Task brief =
Please copy out the items below with each "screenshot" swapped for "screen capture", changing nothing else.

Material for this task =
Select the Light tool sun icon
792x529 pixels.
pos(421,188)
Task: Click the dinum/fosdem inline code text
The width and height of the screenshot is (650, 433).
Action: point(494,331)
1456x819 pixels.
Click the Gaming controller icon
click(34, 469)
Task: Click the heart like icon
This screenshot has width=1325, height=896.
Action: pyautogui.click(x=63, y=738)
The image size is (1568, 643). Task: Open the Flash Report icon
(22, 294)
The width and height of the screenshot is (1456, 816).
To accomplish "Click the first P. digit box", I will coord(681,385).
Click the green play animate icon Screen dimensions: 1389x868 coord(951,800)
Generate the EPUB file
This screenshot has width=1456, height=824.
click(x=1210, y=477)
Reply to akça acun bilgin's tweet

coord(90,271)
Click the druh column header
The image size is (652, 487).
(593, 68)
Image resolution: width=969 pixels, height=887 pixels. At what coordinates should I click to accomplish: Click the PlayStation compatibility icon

Response to the exercise =
Select the Light tool sun icon
792x529 pixels.
pos(421,188)
Task: Click the dinum/fosdem inline code text
The width and height of the screen capture is (650, 433).
Action: point(494,331)
1456x819 pixels.
Click the Gaming controller icon
click(34, 469)
Task: Click the heart like icon
This screen capture has width=1325, height=896.
Action: pyautogui.click(x=63, y=738)
The image size is (1568, 643). Task: Open the Flash Report icon
(22, 294)
The width and height of the screen capture is (1456, 816).
To accomplish "Click the first P. digit box", I will coord(681,385).
Click the green play animate icon Screen dimensions: 1389x868 coord(951,800)
Generate the EPUB file
This screen capture has width=1456, height=824.
click(x=1210, y=477)
Reply to akça acun bilgin's tweet

coord(90,271)
Click the druh column header
The image size is (652, 487).
(593, 68)
Image resolution: width=969 pixels, height=887 pixels. At what coordinates should I click to accomplish: Click the PlayStation compatibility icon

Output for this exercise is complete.